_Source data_
=====

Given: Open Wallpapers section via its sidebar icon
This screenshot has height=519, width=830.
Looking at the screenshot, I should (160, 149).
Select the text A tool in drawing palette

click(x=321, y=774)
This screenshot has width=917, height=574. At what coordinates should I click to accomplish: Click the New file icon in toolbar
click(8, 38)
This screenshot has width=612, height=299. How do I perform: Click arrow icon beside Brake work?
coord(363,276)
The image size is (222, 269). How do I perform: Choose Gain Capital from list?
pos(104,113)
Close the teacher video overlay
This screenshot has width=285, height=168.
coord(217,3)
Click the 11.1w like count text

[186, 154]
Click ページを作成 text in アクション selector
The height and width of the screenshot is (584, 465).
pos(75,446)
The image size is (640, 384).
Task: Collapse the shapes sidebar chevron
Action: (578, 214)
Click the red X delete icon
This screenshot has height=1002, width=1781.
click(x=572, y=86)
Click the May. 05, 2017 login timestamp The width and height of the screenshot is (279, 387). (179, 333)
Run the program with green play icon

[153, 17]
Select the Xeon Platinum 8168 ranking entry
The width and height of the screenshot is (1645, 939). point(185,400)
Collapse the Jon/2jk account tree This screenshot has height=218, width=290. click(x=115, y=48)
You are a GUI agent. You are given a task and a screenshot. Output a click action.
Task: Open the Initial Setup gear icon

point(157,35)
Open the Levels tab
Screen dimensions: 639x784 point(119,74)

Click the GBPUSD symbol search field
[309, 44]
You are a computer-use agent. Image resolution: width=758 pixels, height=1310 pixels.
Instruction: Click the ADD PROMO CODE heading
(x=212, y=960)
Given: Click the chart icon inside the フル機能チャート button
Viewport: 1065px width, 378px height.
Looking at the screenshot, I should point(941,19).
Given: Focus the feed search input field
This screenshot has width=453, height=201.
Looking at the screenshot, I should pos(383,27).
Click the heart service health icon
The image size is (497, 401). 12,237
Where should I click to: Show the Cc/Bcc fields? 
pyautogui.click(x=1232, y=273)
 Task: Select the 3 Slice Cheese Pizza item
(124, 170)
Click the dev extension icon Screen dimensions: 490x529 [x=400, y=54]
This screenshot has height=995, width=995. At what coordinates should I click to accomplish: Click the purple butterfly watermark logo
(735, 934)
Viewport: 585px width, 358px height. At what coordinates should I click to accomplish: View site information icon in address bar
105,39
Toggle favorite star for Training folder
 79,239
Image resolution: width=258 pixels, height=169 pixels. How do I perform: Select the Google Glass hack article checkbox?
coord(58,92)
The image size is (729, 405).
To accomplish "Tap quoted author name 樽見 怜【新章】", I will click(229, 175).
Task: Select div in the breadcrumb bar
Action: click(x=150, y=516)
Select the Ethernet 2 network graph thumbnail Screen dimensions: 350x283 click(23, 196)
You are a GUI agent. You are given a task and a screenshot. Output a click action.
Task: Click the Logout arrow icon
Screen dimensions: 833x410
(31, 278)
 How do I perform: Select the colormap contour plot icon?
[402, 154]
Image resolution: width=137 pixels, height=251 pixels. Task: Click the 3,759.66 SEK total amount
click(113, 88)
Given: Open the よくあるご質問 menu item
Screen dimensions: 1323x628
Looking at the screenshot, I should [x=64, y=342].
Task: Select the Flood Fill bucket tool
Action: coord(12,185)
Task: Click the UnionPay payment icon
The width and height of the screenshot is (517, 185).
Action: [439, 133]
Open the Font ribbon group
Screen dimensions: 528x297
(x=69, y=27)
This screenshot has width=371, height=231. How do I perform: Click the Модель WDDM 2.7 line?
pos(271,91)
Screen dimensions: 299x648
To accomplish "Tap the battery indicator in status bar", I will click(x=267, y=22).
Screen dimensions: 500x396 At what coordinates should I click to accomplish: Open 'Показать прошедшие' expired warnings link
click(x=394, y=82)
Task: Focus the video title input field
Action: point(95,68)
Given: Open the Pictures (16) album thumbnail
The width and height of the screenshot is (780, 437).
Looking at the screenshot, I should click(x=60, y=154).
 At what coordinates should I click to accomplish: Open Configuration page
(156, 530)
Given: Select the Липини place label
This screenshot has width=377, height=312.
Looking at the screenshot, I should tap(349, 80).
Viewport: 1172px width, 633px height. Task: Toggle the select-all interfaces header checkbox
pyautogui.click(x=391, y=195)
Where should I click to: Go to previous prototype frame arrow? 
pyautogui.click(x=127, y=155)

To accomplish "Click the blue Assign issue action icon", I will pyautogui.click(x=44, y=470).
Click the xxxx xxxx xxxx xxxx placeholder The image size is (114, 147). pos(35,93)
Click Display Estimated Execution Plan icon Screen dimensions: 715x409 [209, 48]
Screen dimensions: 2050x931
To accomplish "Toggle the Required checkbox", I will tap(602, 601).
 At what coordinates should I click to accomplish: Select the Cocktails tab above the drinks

=====

_INSTRUCTIONS FOR THE TASK_
Copy the lines above, from the one containing "Select the Xeon Platinum 8168 ranking entry" through the one containing "Select the Ethernet", both included, without any change.

_CORRECT RESULT_
Select the Xeon Platinum 8168 ranking entry
The width and height of the screenshot is (1645, 939). point(185,400)
Collapse the Jon/2jk account tree This screenshot has height=218, width=290. click(x=115, y=48)
You are a GUI agent. You are given a task and a screenshot. Output a click action.
Task: Open the Initial Setup gear icon

point(157,35)
Open the Levels tab
Screen dimensions: 639x784 point(119,74)

Click the GBPUSD symbol search field
[309, 44]
You are a computer-use agent. Image resolution: width=758 pixels, height=1310 pixels.
Instruction: Click the ADD PROMO CODE heading
(x=212, y=960)
Given: Click the chart icon inside the フル機能チャート button
Viewport: 1065px width, 378px height.
Looking at the screenshot, I should point(941,19).
Given: Focus the feed search input field
This screenshot has width=453, height=201.
Looking at the screenshot, I should pos(383,27).
Click the heart service health icon
The image size is (497, 401). 12,237
Where should I click to: Show the Cc/Bcc fields? 
pyautogui.click(x=1232, y=273)
 Task: Select the 3 Slice Cheese Pizza item
(124, 170)
Click the dev extension icon Screen dimensions: 490x529 [x=400, y=54]
This screenshot has height=995, width=995. At what coordinates should I click to accomplish: Click the purple butterfly watermark logo
(735, 934)
Viewport: 585px width, 358px height. At what coordinates should I click to accomplish: View site information icon in address bar
105,39
Toggle favorite star for Training folder
 79,239
Image resolution: width=258 pixels, height=169 pixels. How do I perform: Select the Google Glass hack article checkbox?
coord(58,92)
The image size is (729, 405).
To accomplish "Tap quoted author name 樽見 怜【新章】", I will click(229, 175).
Task: Select div in the breadcrumb bar
Action: click(x=150, y=516)
Select the Ethernet 2 network graph thumbnail Screen dimensions: 350x283 click(23, 196)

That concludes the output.